◆ **Exercise**:
Only the lines holding the word "computer" are wanted; copy each of them from the listing.

>>

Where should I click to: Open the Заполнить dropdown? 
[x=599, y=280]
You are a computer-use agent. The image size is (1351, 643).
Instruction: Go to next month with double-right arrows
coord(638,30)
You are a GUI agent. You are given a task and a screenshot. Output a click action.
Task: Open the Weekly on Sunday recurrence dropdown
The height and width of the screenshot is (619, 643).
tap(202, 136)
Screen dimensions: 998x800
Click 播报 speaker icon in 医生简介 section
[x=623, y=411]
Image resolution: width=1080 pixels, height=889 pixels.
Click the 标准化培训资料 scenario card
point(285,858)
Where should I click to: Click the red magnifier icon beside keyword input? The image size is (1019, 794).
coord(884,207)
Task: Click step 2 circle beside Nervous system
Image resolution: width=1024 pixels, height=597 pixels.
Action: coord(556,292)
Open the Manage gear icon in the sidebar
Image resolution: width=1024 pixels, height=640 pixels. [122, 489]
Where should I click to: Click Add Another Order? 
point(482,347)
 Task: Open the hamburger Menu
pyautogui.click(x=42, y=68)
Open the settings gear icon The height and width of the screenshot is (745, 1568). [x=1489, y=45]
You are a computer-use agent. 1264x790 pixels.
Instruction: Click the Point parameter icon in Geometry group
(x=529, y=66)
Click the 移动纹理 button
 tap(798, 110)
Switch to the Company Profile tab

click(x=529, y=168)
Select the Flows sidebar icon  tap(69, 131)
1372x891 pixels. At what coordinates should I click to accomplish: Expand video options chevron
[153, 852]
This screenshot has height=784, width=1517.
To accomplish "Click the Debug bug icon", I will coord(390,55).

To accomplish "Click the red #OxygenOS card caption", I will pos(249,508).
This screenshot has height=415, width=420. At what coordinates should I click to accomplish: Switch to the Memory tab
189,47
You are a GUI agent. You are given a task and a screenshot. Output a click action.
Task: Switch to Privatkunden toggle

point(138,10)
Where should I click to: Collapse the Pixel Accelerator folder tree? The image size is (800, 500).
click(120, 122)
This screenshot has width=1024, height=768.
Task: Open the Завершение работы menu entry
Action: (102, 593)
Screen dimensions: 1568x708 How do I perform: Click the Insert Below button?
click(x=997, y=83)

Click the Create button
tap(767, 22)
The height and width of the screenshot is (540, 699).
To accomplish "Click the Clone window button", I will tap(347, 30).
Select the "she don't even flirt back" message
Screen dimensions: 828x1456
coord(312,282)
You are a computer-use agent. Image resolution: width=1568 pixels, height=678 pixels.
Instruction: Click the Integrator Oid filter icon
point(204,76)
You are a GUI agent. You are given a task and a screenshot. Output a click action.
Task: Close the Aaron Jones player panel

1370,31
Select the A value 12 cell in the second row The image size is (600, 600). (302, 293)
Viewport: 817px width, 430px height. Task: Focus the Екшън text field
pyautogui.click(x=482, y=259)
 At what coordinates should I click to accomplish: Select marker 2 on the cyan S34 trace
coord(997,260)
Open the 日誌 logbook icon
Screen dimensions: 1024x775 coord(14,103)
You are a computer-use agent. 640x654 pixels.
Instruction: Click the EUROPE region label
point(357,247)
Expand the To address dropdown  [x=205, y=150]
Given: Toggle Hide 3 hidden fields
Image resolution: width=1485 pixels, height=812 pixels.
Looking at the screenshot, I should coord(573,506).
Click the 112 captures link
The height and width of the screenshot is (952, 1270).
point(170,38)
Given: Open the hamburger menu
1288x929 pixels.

<<

◆ **Finished exercise**:
You are a computer-use agent. The image size is (1351, 643).
You are a computer-use agent. 1264x790 pixels.
You are a computer-use agent. Image resolution: width=1568 pixels, height=678 pixels.
You are a computer-use agent. 640x654 pixels.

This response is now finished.